Project Objective : Predict the bike demand in future
First I tried looking at the bigger picture by
A)Understanding the business objective and how the created solution will help the business.
B)We will be using Supervised Regression as we need to predict median house value which is a continuous variable and we already have the input features and the expected labels in the dataset which means it is a supervised problem.
I figured out that I need to build different models and choose the best one based on the performance metric chosen.
C) I chose root mean squared error as the performance metric.A typical performance measure for regression problems is the Root Mean Square Error (RMSE) which is the square root of Mean Squared Error.
The mean squared error basically is the sum of squares of the errors in each prediction.
In this project, I used BootML to train a model that would use three different algorithms, namely Linear regression, Decision Tree and random forest for the prediction and the goal is to select the best algorithm which is more accurate.
-
Import the data :
- Load the dataset from the specified path ‘/cxldata/datasets/bootml/Bikes_Data_1’.
-
Analyze the data :
- Explore the dataset to understand its structure and features.
-
Drop the irrelevant fields:
- Discard unwanted fields such as ‘instant’, ‘dteday’, ‘atemp’, ‘casual’, ‘registered’ to reduce complexity.
-
Understand the data
- Identify the features and the target variable(label).
- Here, our features were ‘season’, ‘yr’, ‘mnth’, ‘hr’, ‘holiday’, ‘weekday’, ‘workingday’, ‘weathersit’,
‘temp’, ‘hum’, ‘windspeed’ while our label was ‘cnt’.
- Understand the distribution and relationship between variables.
-
Split the data into train and test
- Divide the dataset into training and testing sets, typically using an 80:20 ratio.
- I stratified the data based on weathersit.
-
Analyze the data through visualizations
- Plot graphs to visualize the relationships between different variables to gain deeper understanding
of the cofactors.
- Identify any patterns or trends in the data.
- After visualizing the data, it was found that the negative cofactors affecting the bike demand were
‘holidays’, ‘weathersit’ and ‘humidity’.
-
Data Cleaning & Preprocessing
- Clean the data by handling missing values using techniques like imputation.
- Using the library ‘Scikit-Learn Imputer class’ to fill missing values to clean our data. For any missing values, we substitute the missing value with the mean/median/zero.If there are excess missing values we delete the specific rows or the entire column.

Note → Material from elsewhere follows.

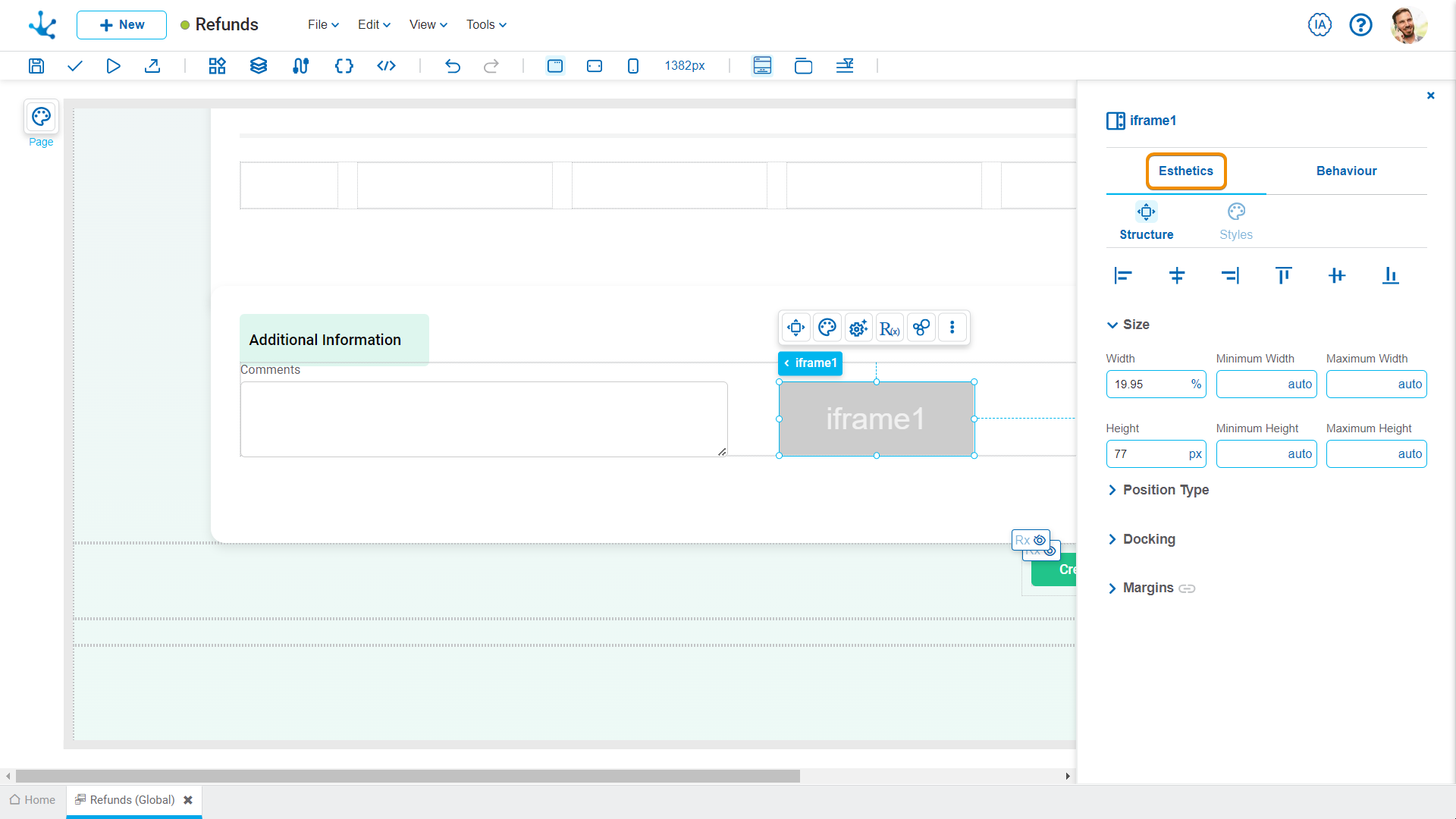Click the Play preview icon
Viewport: 1456px width, 819px height.
[113, 66]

- We then remove the text features from the dataset because the class imputer works on numerical attributes only and not categorical features.
- I selected “Median” as the imputer.
- Scale the numerical features using standard feature scaling to bring them to a similar scale.All the numerical values like ‘yr’, ‘hr’ ,‘temp’ ,‘hum’ ,‘windspeed’ are scaled.
Our Data is ready to be fed to the ML Algorithms. We will feed the data to different models and figure out which model scores best in terms of chosen performance metric.
- Train the model
- Train machine learning models using different algorithms like Linear Regression, Decision Tree, and Random Forest.
After training different ML Models we obtain the following results:
Linear regression model.
RMSE: 142.72311067462795
Mean: 142.77813742724223
Standard deviation: 3.7030212904153004
Decision tree model :
RMSE: 0.5989453436724405
Mean: 59.78945853931843
Standard deviation: 3.251904916375031
Random Forest model :
RMSE: 15.984077447144026
Mean: 43.49698996838114
Standard deviation: 2.4391843492444463
- Fine-tune the model
- Tune hyperparameters of the models using techniques like GridSearchCV or RandomizedSearchCV to improve performance.
The best hyperparameter combinations
grid_search.best_params_ :{‘max_features’: 8, ‘n_estimators’: 30}
Importance score of each attribute:
[(0.5844748088424341, ‘hr’),
(0.12946274868458668, ‘temp’),
(0.07775038801366478, ‘yr’),
(0.05910890006087216, ‘workingday’),
(0.039755394080211844, ‘hum’),
(0.028163876532795794, ‘season’),
(0.027393454181294748, ‘weekday’),
(0.01926425477094257, ‘mnth’),
(0.01890966484897769, ‘weathersit’),
(0.013190030433310636, ‘windspeed’),
(0.0025264795509088818, ‘holiday’)]
This indicates that the hr and temp are the highest contributors to affecting demand.
Upon analysis, it’s clear that while the Decision Tree model initially appears favorable due to its low RMSE, further examination reveals significant overfitting indicated by the large disparity between its RMSE and mean values. Consequently, we discard this model.
Turning to the Linear Regression and Random Forest models, while the former exhibits a closer alignment between RMSE and mean values, it suffers from a high RMSE. In contrast, although the Random Forest model displays overfitting, its potential for improvement through additional data training makes it a more promising option.
In summary, despite the Linear Regression model’s closer alignment between RMSE and mean values, the Random Forest model holds greater potential for delivering better predictions.
Best Estimator : Random Forest
- Evaluating the model on Test Set
- Finally I validated the model using test data to ensure its generalization ability.
Final RMSE : 41.96929332427234